GIVEN DATA.
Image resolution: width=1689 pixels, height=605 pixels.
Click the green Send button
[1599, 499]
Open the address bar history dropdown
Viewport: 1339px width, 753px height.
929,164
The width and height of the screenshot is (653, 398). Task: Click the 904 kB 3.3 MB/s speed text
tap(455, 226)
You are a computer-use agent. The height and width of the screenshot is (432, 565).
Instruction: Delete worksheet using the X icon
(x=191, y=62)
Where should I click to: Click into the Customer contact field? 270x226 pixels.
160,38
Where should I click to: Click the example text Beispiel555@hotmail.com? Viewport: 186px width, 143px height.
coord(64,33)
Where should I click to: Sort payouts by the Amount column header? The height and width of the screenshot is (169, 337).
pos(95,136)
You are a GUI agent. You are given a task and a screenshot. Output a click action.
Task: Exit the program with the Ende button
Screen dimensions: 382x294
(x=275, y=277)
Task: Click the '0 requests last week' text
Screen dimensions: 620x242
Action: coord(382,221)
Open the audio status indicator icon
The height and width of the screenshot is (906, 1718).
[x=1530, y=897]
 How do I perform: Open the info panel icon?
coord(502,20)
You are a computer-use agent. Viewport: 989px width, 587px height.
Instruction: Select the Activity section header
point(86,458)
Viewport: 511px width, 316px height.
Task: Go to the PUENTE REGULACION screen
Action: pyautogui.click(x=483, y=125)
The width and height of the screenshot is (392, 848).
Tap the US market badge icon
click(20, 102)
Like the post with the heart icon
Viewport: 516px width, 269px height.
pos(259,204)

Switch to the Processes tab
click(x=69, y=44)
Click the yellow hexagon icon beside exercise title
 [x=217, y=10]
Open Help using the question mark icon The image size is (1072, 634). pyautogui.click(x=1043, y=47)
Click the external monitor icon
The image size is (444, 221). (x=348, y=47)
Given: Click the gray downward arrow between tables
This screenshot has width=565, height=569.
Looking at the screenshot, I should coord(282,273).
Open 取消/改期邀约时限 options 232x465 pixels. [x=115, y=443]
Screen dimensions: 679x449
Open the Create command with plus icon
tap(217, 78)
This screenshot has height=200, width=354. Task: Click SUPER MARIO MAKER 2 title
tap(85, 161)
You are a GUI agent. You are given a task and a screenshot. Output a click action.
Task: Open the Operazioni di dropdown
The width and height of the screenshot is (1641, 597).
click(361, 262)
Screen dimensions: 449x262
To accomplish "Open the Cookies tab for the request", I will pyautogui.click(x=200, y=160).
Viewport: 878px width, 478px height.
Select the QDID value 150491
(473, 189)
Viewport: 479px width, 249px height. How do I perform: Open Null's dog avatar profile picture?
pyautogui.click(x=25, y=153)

WHAT IS NEEDED. Every line in the material must be repeated verbatim.

OUTPUT FOR THIS EXERCISE.
Image resolution: width=1689 pixels, height=605 pixels.
Click the green Send button
[1599, 499]
Open the address bar history dropdown
Viewport: 1339px width, 753px height.
929,164
The width and height of the screenshot is (653, 398). Task: Click the 904 kB 3.3 MB/s speed text
tap(455, 226)
You are a computer-use agent. The height and width of the screenshot is (432, 565).
Instruction: Delete worksheet using the X icon
(x=191, y=62)
Where should I click to: Click into the Customer contact field? 270x226 pixels.
160,38
Where should I click to: Click the example text Beispiel555@hotmail.com? Viewport: 186px width, 143px height.
coord(64,33)
Where should I click to: Sort payouts by the Amount column header? The height and width of the screenshot is (169, 337).
pos(95,136)
You are a GUI agent. You are given a task and a screenshot. Output a click action.
Task: Exit the program with the Ende button
Screen dimensions: 382x294
(x=275, y=277)
Task: Click the '0 requests last week' text
Screen dimensions: 620x242
Action: coord(382,221)
Open the audio status indicator icon
The height and width of the screenshot is (906, 1718).
[x=1530, y=897]
 How do I perform: Open the info panel icon?
coord(502,20)
You are a computer-use agent. Viewport: 989px width, 587px height.
Instruction: Select the Activity section header
point(86,458)
Viewport: 511px width, 316px height.
Task: Go to the PUENTE REGULACION screen
Action: pyautogui.click(x=483, y=125)
The width and height of the screenshot is (392, 848).
Tap the US market badge icon
click(20, 102)
Like the post with the heart icon
Viewport: 516px width, 269px height.
pos(259,204)

Switch to the Processes tab
click(x=69, y=44)
Click the yellow hexagon icon beside exercise title
 [x=217, y=10]
Open Help using the question mark icon The image size is (1072, 634). pyautogui.click(x=1043, y=47)
Click the external monitor icon
The image size is (444, 221). (x=348, y=47)
Given: Click the gray downward arrow between tables
This screenshot has width=565, height=569.
Looking at the screenshot, I should coord(282,273).
Open 取消/改期邀约时限 options 232x465 pixels. [x=115, y=443]
Screen dimensions: 679x449
Open the Create command with plus icon
tap(217, 78)
This screenshot has height=200, width=354. Task: Click SUPER MARIO MAKER 2 title
tap(85, 161)
You are a GUI agent. You are given a task and a screenshot. Output a click action.
Task: Open the Operazioni di dropdown
The width and height of the screenshot is (1641, 597).
click(361, 262)
Screen dimensions: 449x262
To accomplish "Open the Cookies tab for the request", I will pyautogui.click(x=200, y=160).
Viewport: 878px width, 478px height.
Select the QDID value 150491
(473, 189)
Viewport: 479px width, 249px height. How do I perform: Open Null's dog avatar profile picture?
pyautogui.click(x=25, y=153)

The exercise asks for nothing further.